Field	Type	Description	Example
answers	STRING	A single formatted text string containing all query-answer pairs. For each query, it includes a "Query" section and an "Answer" section separated by blank lines. If a query fails on the backend, its response text is prefixed with a message such as "Query was skipped due to exception:" but is still included so downstream steps can see what went wrong.	Query What are the main features described on these pages? Answer The pages describe GPT models for text and code generation, vision capabilities, and tools for function calling and retrieval. Query Summarize any pricing or plan information mentioned. Answer Pricing is usage-based with per-token costs that vary by model family and access tier, along with free trial credits and enterprise plans.
documents	STRING	A JSON-formatted string representing an array of scraped document objects as returned by the Agents service. Each object typically includes metadata such as name, url, and content. If a page fails, a document with name set to "Error" is included and its content is prefixed with "Page was skipped due to exception:". This structured output is suited for further parsing, indexing, or custom processing by downstream nodes.	[{"name":"https://openai.com/research","url":"https://openai.com/research","content":"OpenAI publishes research on advanced AI capabilities, safety, and policy..."},{"name":"Error","url":"https://example.com/broken-link","content":"Page was skipped due to exception:\nTimeout while fetching the URL"}]

Important Notes¶

Performance: The node uses a 300-second timeout for the call to the Agents service; many URLs, large pages, or higher max_depth values can approach this limit and cause failures.

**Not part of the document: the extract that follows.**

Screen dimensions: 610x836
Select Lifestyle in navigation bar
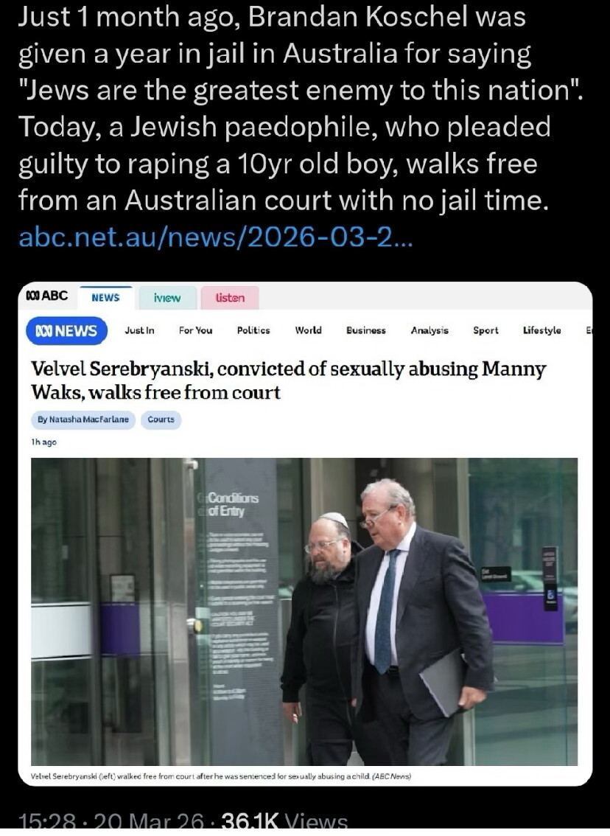pyautogui.click(x=541, y=330)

Limitations: The max_depth input is limited to the range 0–3. Sites that require authentication, heavy JavaScript rendering, or interactive flows may not be fully captured by the scraper.
Behavior: The node trims whitespace and removes empty lines from both urls and queries before sending them to the backend. If no URLs remain after cleaning, it raises a ValueError and does not perform any network request.

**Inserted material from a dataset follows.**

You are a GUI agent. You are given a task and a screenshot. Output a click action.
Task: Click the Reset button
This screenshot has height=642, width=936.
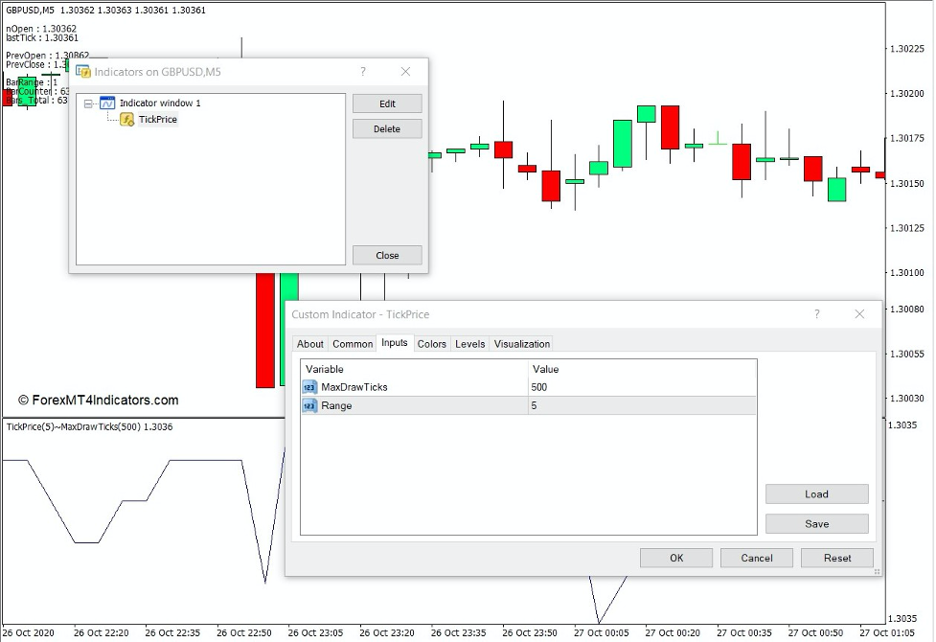[x=836, y=557]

Behavior: Overall request errors (non-200 HTTP status, connectivity issues, invalid JSON) cause the node to raise an exception, while per-page or per-query issues are embedded in the documents and answers outputs with messages indicating that the page or query was skipped due to an exception.

Troubleshooting¶

Error: Please provide at least one non empty URL!: This occurs when urls is empty or only whitespace. Add at least one fully qualified URL on its own line and rerun the node.
Request to Agents service failed ...: This indicates an HTTP error or connectivity issue when calling the Agents service. Check that the Agents service is running, ENDPOINTS for agents are correctly configured, and there are no network or firewall problems.

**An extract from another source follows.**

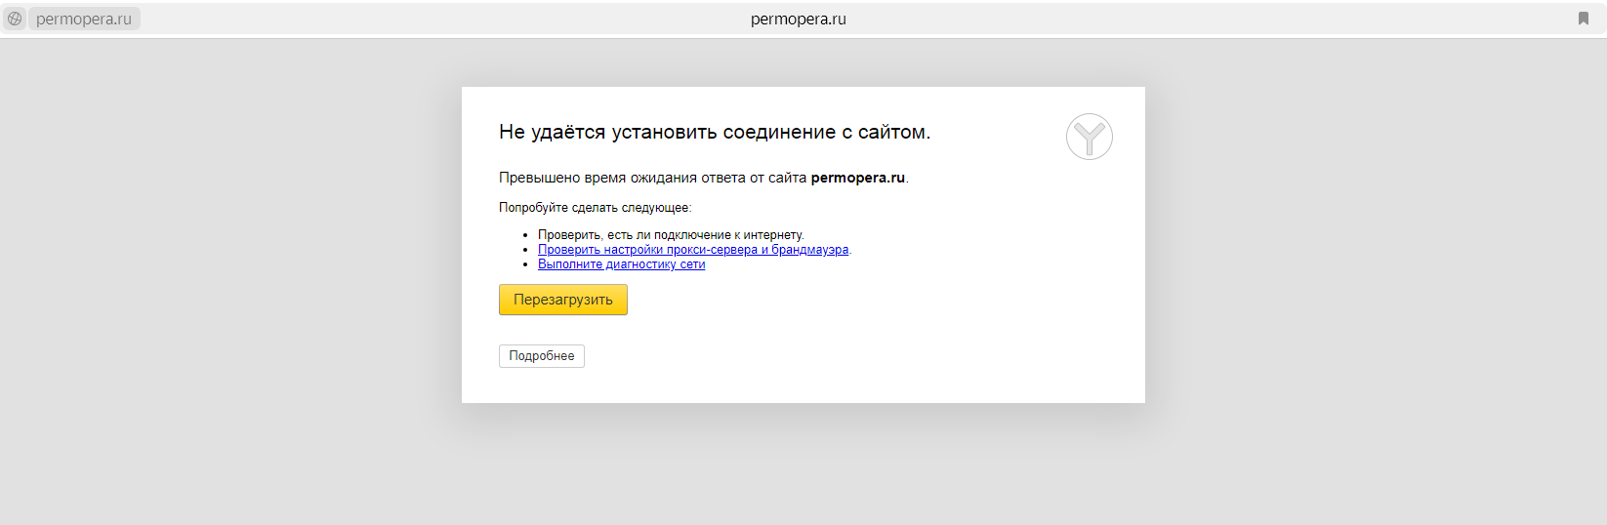The image size is (1607, 525).
Task: Click the internet connection check suggestion text
Action: click(x=671, y=235)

Error decoding JSON response: ...: The response from the Agents service was not valid JSON. Inspect backend logs, simplify the inputs (fewer URLs, lower max_depth), and retry to identify problematic URLs or service issues.
Pages or queries marked as skipped due to exception: If you see messages like "Page was skipped due to exception" in documents or "Query was skipped due to exception" in answers, the overall call succeeded but specific pages or queries failed. Review the embedded error text, then adjust URLs, lower depth, or modify queries to reduce failures.